Beleid hukum yang melekat di TNI terlihat dalam sistem peradilan militer sebagaimana yang diatur dalam UU No. 31 tahun 1997 tentang Peradilan Militer. Dalam UU itu, sarat nuansa sistem hukum yang eksklusif bagi prajurit militer yang terlibat dalam tindak kejahatan dan seringkali menjadi sarana impunitas bagi mereka yang melakukan tindak pidana. Meski kalau dibedah lebih lanjut, salah satu dalam UU itu sebenarnya menyatakan bahwa prajurit yang tersangkut masalah hukum harus tunduk dengan mekanisme peradilan umum sesuai yang diatur dalam hukum pidana.

“Akan menjadi aneh jika KPK justru tidak mentersangkakan Kabasarnas dan anak buahnya padahal dalam perkara ini mereka berdua diduga sebagai penerima suap. Mereka yang sudah menjadi tersangka  tidak bisa mendalilkan bahwa penetapan tersangka terhadap mereka hanya bisa dilakukan oleh penyidik di institusi TNI karena dugaan korupsi ini tidak ada kaitannya sama sekali dengan institusi TNI dan kepentingan militer,” kata Julius Ibrani, Ketua PBHI, yang termasuk dalam koalisi tersebut, dikutip Minggu (30/7/2023).

Julius lantas mendesak KPK untuk dalam posisi terus mengusut kasus korupsi ini. Menurut dia, aktor korupsi tidak berhenti di 5 tersangka yang ada. Kemungkinan tambahan tersangka bisa saja berasal dari kalangan internal TNI maupun di luar.

“KPK sebagai garda terdepan dalam pemberantasan korupsi tidak boleh takut untuk memproses hukum perwira TNI yang terlibat korupsi. Jangan sampai UU peradilan militer menjadi penghalang untuk membongkar skandal pencurian uang negara tersebut secara terbuka dan tuntas,” kata Julius.  
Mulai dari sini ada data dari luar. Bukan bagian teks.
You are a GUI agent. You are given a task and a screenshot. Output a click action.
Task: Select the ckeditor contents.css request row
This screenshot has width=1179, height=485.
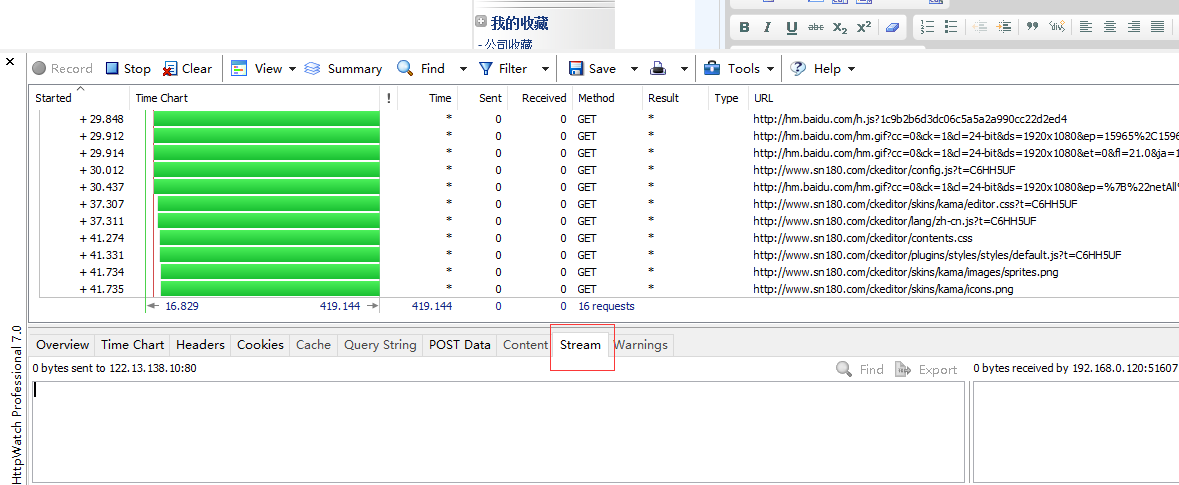[862, 238]
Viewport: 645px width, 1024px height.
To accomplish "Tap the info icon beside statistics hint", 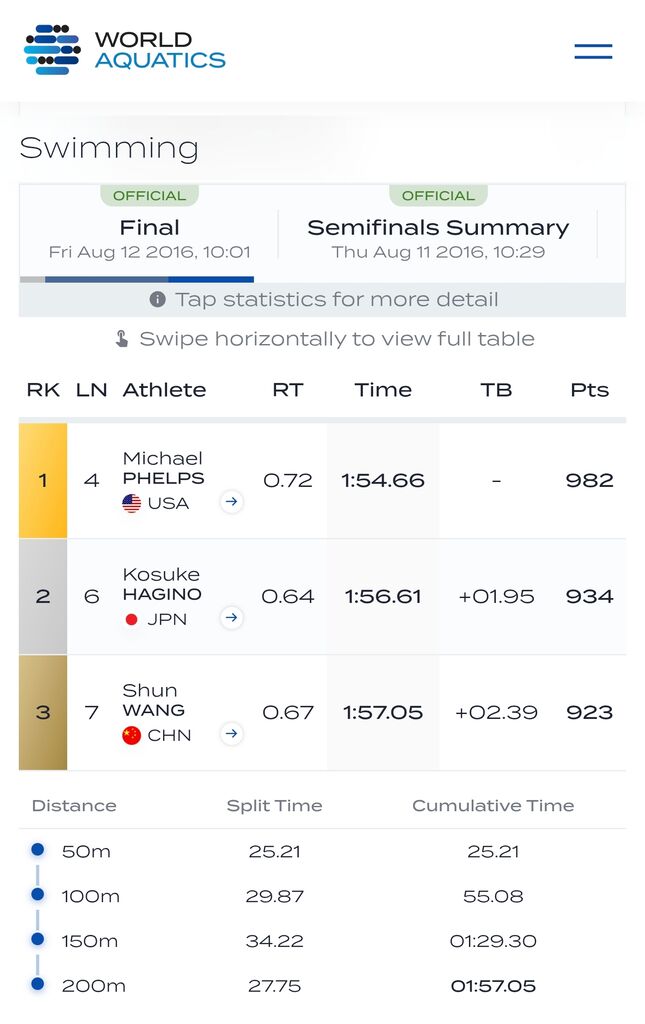I will pyautogui.click(x=157, y=299).
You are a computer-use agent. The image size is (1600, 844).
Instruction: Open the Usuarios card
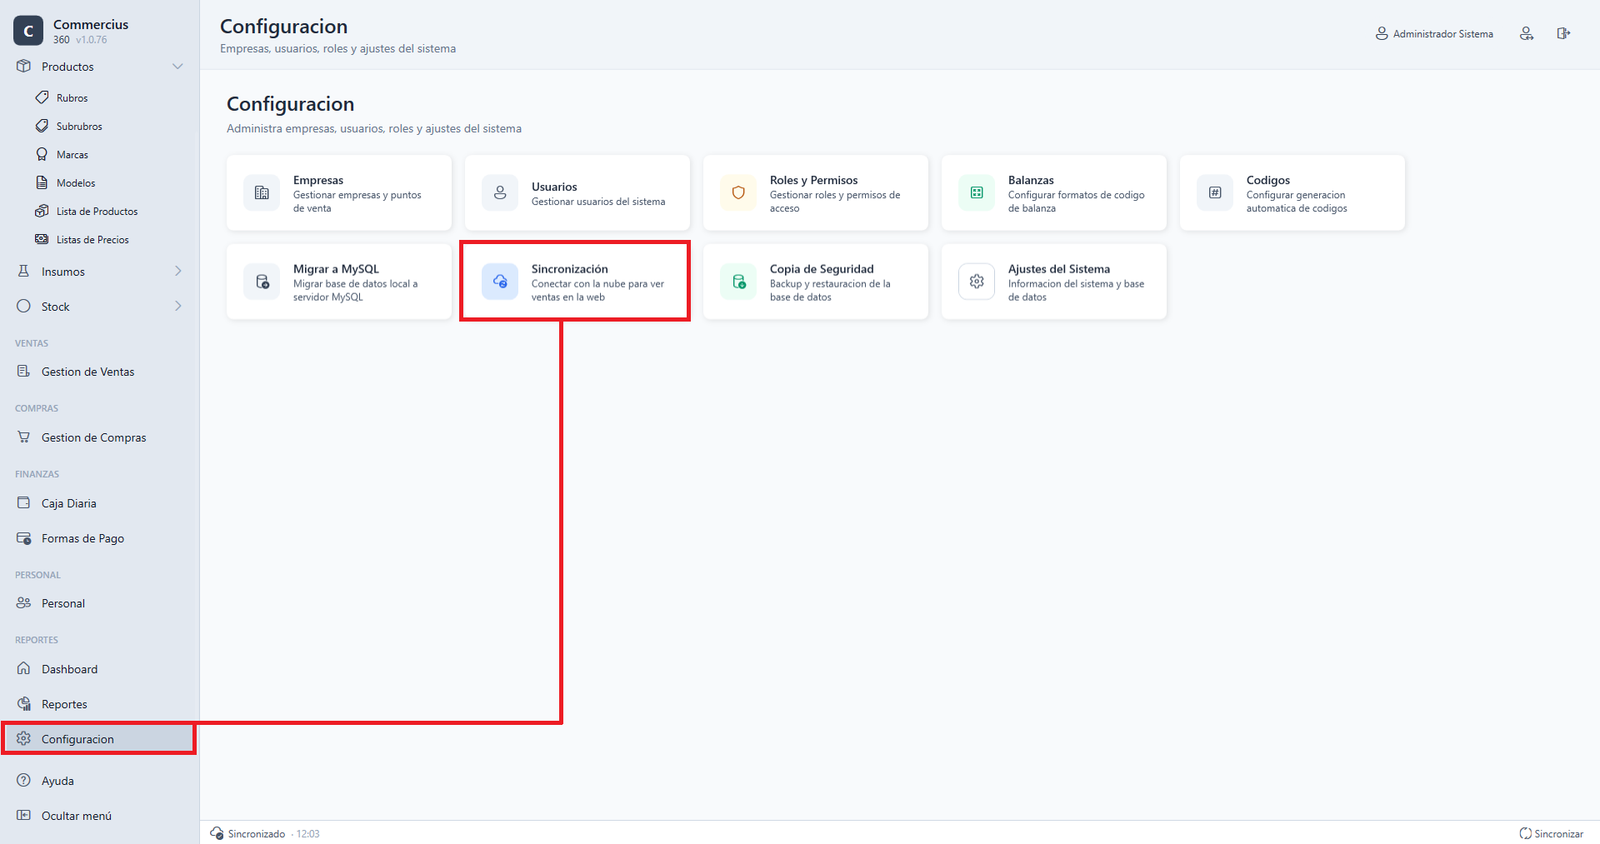pos(577,193)
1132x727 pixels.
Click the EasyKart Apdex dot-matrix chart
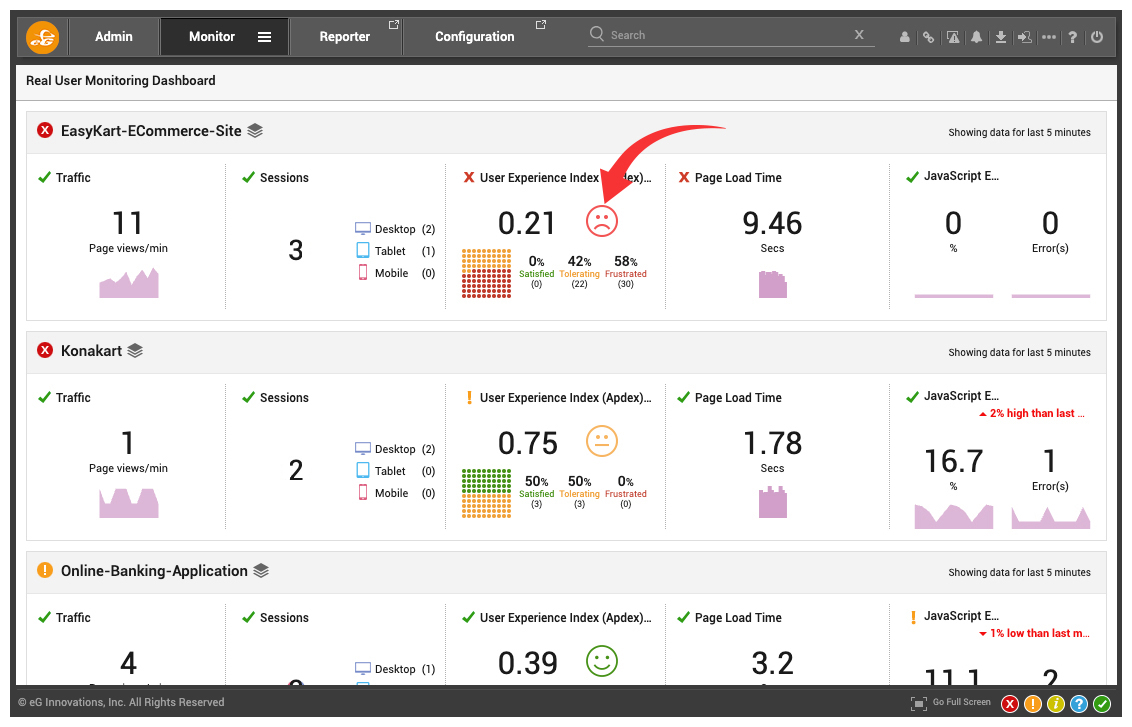click(486, 273)
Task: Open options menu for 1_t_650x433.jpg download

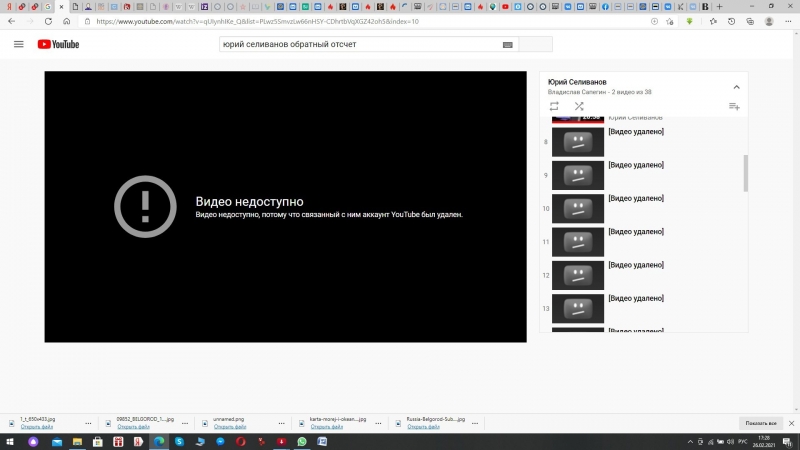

Secara konstruktif, kasus ini bisa dilihat sebagai pemantik bahwa perlu dilakukan segera revisi UU No. 31 tahun 1997 tentang Peradilan Militer. Keberadaan UU tersebut dalam praktiknya menjadi keistimewaan bagi prajurit yang tersangkut kasus hukum karena tidak bisa dibawa kasusnya ke peradilan umum. Sehingga sang prajurit bermasalah itu bisa kebal hukum.

Dari kasus korupsi di Basarnas ini, sekaligus menjadi momentum bagi pemerintah untuk ‘bersih-bersih’ keterlibatan TNI dalam instansi sipil. TNI mempunyai kuasa untuk menempati jabatan sipil, namun tidak bisa diproses secara hukum sipil jika tersangkut masalah hukum.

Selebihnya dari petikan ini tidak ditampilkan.